No clock shall die before its time

Since 1973, Charles Sink has repaired old watches and clocks at the Ellicott City shop

Business Profile Antique Clock and Watch Shop

September 27, 2006|By Karen Nitkin | Karen Nitkin,SPECIAL TO THE SUN

Though several ticking clocks continually mark the minutes and chime the hours at the Antique Clock and Watch Shop in Ellicott City, this crowded, parts-strewn shop seems like a place that time has forgotten.

Owner Charles Sink has no computers in the space he shares with his English Lab, Princess. He doesn't have a cash register and accepts only cash for his work.

But he offers customers old-fashioned attention to detail and a skill set that is as anachronistic as rotary telephones and rabbit ears on televisions - the ability to repair old-fashioned clocks and watches, the ones that rely on balance wheels and pendulums, not batteries.
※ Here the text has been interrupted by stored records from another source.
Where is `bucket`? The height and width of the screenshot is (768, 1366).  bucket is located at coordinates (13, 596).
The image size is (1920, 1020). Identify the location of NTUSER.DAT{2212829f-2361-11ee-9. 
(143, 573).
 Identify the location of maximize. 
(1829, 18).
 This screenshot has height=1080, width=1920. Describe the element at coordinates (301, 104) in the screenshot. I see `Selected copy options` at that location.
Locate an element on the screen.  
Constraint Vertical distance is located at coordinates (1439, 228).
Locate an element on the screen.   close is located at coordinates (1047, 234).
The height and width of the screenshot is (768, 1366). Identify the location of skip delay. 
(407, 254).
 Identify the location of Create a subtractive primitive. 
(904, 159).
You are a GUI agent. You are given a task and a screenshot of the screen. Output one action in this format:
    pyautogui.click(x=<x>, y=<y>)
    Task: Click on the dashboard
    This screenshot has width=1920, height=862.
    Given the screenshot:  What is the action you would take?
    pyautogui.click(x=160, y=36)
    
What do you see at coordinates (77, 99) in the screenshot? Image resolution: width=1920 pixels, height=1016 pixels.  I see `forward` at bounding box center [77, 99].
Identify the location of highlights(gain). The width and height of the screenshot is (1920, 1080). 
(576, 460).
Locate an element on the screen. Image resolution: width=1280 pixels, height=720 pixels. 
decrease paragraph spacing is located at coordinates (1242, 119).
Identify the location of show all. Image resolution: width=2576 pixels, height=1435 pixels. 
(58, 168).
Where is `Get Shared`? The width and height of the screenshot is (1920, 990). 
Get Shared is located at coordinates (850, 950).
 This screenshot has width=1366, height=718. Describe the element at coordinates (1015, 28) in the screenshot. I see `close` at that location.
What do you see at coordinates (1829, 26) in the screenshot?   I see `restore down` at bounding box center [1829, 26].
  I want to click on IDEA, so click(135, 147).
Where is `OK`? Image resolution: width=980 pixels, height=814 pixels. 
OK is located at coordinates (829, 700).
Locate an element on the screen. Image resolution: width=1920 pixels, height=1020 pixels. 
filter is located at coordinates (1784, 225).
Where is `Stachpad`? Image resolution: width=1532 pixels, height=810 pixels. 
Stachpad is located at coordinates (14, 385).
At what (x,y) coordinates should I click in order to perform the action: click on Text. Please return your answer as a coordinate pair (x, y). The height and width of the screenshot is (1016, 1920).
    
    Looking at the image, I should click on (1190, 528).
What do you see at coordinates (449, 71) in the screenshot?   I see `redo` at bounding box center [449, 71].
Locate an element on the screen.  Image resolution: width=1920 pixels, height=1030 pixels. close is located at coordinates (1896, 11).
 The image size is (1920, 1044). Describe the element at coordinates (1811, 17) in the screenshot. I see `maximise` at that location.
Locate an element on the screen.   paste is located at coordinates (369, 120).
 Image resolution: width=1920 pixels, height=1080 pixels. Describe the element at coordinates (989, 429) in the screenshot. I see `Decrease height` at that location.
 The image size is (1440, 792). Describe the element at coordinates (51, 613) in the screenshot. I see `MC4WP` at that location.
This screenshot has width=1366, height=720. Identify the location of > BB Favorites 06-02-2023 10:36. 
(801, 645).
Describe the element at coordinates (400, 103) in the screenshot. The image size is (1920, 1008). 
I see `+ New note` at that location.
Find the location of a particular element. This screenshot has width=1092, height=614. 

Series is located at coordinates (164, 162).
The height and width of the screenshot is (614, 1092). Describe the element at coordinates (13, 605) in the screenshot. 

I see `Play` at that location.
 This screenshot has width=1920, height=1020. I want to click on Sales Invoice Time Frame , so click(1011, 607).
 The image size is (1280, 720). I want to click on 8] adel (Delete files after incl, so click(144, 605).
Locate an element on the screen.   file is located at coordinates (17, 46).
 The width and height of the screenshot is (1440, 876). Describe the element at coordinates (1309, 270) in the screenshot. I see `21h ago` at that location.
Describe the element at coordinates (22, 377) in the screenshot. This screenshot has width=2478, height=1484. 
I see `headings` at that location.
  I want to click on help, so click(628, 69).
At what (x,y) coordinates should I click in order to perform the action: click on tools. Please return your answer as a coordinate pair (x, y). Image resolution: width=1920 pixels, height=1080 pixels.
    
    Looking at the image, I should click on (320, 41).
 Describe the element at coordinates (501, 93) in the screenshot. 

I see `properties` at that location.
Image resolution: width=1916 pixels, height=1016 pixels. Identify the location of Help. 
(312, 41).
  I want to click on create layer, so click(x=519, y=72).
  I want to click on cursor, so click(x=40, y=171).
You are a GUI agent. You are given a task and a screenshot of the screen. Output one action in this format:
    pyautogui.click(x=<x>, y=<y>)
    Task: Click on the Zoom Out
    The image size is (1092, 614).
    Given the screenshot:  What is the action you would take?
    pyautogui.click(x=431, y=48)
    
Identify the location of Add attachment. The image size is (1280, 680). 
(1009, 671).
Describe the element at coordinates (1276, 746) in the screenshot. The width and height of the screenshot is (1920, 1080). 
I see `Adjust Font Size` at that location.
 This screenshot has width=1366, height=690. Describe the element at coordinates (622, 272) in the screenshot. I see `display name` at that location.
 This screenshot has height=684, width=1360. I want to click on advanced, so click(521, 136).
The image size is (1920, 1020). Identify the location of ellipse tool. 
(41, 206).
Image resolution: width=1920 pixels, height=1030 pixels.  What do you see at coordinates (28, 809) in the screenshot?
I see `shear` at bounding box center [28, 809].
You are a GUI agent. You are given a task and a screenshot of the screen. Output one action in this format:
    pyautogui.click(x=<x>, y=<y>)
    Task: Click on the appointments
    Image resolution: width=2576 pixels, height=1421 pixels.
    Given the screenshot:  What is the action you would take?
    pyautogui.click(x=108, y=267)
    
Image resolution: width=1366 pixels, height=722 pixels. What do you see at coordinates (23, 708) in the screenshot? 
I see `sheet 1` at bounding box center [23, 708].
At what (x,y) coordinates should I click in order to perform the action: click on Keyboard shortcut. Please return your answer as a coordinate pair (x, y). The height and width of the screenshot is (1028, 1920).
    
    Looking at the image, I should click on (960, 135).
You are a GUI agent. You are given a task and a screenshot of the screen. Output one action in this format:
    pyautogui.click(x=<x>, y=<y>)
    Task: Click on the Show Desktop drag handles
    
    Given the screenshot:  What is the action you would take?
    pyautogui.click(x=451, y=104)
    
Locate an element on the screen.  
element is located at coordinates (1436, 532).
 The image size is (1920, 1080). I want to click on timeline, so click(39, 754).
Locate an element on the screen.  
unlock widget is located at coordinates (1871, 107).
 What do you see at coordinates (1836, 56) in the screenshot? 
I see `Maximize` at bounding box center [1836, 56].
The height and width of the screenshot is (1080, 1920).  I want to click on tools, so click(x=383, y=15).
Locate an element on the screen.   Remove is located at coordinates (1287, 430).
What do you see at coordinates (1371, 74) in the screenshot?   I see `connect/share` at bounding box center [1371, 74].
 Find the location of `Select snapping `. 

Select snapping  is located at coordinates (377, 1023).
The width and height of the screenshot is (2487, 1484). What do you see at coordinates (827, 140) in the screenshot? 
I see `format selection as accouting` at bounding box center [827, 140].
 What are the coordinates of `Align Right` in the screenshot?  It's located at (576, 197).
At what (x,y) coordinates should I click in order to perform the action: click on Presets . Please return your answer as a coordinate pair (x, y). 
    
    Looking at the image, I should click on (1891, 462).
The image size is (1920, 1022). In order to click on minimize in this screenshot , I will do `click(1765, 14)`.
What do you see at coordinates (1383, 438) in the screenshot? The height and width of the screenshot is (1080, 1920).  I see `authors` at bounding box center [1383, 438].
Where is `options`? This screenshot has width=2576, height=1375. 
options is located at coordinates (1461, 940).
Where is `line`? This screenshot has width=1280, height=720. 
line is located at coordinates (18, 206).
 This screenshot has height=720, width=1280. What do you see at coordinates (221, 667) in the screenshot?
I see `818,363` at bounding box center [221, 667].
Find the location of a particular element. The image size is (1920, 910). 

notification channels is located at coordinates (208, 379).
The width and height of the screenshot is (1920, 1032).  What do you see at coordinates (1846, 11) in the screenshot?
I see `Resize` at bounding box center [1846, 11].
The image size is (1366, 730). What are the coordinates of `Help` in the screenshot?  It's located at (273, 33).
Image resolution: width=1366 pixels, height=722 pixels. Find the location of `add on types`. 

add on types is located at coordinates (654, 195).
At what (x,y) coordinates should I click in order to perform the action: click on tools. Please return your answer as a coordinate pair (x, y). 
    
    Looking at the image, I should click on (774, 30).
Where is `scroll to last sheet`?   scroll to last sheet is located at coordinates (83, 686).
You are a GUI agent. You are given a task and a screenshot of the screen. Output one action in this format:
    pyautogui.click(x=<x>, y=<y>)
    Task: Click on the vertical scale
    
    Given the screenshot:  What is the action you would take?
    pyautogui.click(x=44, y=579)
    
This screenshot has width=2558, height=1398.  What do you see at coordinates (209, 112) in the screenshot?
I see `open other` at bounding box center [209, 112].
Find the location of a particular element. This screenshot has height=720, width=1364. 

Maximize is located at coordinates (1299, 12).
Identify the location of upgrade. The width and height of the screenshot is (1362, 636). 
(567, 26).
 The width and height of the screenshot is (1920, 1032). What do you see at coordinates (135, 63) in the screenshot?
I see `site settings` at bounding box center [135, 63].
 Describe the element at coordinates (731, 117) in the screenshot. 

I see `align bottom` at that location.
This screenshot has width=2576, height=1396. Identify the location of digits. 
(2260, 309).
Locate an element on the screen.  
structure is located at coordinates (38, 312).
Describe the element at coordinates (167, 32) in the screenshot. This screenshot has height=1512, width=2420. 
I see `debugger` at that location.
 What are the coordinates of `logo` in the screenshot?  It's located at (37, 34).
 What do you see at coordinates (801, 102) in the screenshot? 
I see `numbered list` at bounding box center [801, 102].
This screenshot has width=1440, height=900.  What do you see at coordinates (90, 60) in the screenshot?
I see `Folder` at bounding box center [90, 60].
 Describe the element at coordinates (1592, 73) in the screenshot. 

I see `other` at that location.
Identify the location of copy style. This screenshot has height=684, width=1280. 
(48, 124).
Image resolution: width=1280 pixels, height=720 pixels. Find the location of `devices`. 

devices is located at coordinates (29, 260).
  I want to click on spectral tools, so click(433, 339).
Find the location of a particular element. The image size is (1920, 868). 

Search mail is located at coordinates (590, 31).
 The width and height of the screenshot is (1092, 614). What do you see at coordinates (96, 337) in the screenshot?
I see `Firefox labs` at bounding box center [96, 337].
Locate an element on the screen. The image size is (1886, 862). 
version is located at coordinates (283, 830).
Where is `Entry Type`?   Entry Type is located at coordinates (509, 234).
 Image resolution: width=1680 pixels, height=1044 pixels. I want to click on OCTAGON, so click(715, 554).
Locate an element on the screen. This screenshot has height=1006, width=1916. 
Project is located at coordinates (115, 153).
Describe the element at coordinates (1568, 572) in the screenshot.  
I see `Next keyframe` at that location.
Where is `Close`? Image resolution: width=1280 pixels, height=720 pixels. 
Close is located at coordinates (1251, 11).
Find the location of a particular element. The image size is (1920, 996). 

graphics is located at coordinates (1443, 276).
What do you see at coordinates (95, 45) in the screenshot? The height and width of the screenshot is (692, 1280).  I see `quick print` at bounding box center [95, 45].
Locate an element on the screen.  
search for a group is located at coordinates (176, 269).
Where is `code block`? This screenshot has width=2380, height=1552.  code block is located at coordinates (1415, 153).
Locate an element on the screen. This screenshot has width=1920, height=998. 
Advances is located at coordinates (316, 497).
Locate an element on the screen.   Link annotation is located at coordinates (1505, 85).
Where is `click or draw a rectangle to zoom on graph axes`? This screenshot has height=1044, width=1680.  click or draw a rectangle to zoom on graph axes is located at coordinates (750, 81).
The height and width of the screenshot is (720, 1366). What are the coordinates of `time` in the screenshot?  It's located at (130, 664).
"I work on what is known as the mechanical templates," he said.

Sink sometimes has to make his own parts, he said. And, if necessary, he will make the tools that make the parts. It's not like you can run to the hardware store and get a winding stem for an 80-year-old watch, he said.

Most of the clocks and watches that Sink repairs date back 50 years, at least.

After he bought the business in 1984, he marked his first job with ticket No. 1. He's now up to No. 9,545.

Restoration of a grandfather clock might start at $225, but every project is different, he said. He has at least one clock that he worked on for a year.

"I spent days and days making the parts," said Sink, who wears a headset with magnifying lenses and smokes continuously as he talks.

Erin Van Bavel, the group sales and marketing manager for Howard County Tourism, said Sink's store is the kind of business that attracts visitors.

"Businesses like his that are small and have been there forever really add to the charm of the area," said Van Bavel. "It's not a huge store, it's a specialty shop."

Sink, 68, was born in Buchanan, Va., with a disability that requires him to use crutches to walk. He chose his career partly because he can do it sitting down, he said. He studied horology, or clockmaking, for 8 1/2 years, he said, first at a vocational school and then with the National School of Watchmaking, which is no longer in existence.

For many years, Sink worked for the federal government. He began working in the clock shop in 1973 and took ownership 11 years later. The store occupied two previous Main Street locations before settling in its current location about nine years ago, he said.

For a long time, Sink would work at the shop from 10:30 a.m. to 2:30 p.m., then travel to Washington to work from 4 p.m. to midnight. He did that for 26 years, until he retired from his government job 11 years ago.

Now, he works in the shop seven days a week, from 11:30 a.m. to 4:30 p.m. He calls Princess his manager, and says all complaints should be directed to her.

"I take care of her, she takes care of me," he says of his pet.

As he talks, Sink works on a mantel clock from the now-defunct Krober clock company of New York, with a date of 1849 on it. The clock has a glass pane with gold leaf, and the inner workings - the face, pendulum and dial - are silver. The clock isn't running, but Sink is confident it will work once he is finished with it. He estimates that he will spend 12 to 15 hours on it.

Sink purchased the clock at an estate sale and said he has a customer for it. But he won't say how much he bought it for, how much he will sell it for, or anything about the buyer. "I don't divulge anything," he said, squinting through his cigarette smoke.

Most of the people who purchase mechanical clocks are dealers, he said. Most people don't want to deal with them because they need to be wound, and because they are not as accurate as modern clocks and watches.

Still, he said, "there will always be people who have enough interest to keep it going."

Sink, it turns out, wouldn't be a good customer for his own business.

He hasn't worn a watch in 40 years, he said, and the only clocks in his house are on his television and videocassette recorder.

The Antique Clock and Watch Shop is at 8435 Main St., Ellicott City. 410-465-6226.